Its heady stuff this clearing of loan file exceptions. There is no doubt that much of banking is compliance and risk driven, creating a culture constantly on the hunt for failure. Large investments are made in systems, technologies, processes and people to seek and remedy failure. This focus and prioritisation creates a culture of compliance and a set of beliefs and values around what customers are as they “document due diligence”.
From the customers perspective it creates a set of beliefs and values around what banks are, especially when the only time they hear from them is when the customer triggers a failure event, as the bank over indexes engagement around failure.
Whilst keeping these fine systems in place, there is a significant opportunity to swing the engagement index in favour of customer success.
Despite the current systems and efforts put into managing failure, customers succeed more than they fail. Most of the time customers make payments on time and in full, stay out of overdraft, grow their credit scores, build assets, have a bit of money left over between pay cheques, upgrade their home, send their children to school or university, go on holiday, pay off their loan, beat the market, build up their pension fund, open up a trust fund or savings plan for their children and on and on and on. A life of struggle, getting stronger and stronger as they level up.

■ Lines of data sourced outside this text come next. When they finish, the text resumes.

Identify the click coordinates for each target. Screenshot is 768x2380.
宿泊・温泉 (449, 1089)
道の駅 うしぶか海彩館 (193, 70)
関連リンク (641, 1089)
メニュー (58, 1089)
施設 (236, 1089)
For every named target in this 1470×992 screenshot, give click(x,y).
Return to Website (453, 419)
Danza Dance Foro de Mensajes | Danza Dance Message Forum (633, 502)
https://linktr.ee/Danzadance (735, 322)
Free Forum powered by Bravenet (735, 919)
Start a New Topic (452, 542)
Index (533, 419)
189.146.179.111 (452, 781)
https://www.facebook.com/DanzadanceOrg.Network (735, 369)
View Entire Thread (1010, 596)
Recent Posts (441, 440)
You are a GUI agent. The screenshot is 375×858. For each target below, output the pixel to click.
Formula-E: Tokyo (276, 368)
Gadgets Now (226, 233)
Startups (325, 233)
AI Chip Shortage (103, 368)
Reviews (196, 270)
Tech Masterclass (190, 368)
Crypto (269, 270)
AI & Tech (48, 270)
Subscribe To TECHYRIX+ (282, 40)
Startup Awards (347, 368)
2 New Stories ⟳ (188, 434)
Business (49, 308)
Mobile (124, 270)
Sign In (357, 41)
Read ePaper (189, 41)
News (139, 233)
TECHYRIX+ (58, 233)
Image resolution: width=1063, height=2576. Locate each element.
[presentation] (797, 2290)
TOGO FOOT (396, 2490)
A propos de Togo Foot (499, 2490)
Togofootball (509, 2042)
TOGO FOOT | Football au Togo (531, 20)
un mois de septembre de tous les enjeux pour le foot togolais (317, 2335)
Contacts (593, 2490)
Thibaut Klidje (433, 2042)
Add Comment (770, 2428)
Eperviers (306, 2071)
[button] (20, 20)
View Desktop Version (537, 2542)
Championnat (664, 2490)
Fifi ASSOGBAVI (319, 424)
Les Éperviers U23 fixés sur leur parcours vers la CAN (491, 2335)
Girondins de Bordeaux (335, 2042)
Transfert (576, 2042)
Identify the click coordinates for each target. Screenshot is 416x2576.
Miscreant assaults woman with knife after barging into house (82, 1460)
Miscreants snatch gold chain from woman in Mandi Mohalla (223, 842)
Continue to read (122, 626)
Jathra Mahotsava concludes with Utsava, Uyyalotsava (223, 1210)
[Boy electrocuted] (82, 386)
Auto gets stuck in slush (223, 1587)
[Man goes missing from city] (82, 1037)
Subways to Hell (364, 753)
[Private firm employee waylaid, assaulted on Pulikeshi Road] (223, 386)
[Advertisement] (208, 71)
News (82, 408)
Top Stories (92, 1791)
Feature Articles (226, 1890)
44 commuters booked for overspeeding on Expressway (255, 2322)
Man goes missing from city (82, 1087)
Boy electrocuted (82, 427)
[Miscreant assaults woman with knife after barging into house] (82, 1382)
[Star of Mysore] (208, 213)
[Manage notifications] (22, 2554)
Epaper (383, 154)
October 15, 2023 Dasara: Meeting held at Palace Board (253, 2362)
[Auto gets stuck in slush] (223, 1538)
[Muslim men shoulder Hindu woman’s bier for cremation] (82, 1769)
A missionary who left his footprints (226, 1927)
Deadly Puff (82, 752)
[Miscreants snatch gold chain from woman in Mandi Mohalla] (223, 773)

Despite all of the focus on CRM systems to provide next best offers there has been a very real and surprising lack of attention to customer success. It is surprising because if customers are rewarded for doing the right things, they are less inclined to do the wrong things. It is surprising because there is significant competitive advantage to be gained from guiding and supporting customers around an ethos of success. From a risk and compliance perspective, celebrating success and encouraging strong behaviours means less effort in documenting due diligence.
Moroku Odyssey is a set of player maps for financial services institutions to celebrate success and build a brand around helping customers win with their money, creating brands customers and staff want to be a part of.
These player maps are based on the Moroku Financial Fitness Hierarchy, that allows banks, credit unions, fintechs, wealth and insurance providers to go to market with a brand promise around customer success, delivering education and content at the right time, via content loops, that encourage customers to build strong financial management systems. These systems build habits and discipline, which, like going to the gym regularly, create financial fitness, which in turn encourages customers to share their success with friends and family.
With NPS remaining as a popular measure of institutional success, reindexing on customer success will pay off in less compliance, better NPS and stakeholder return.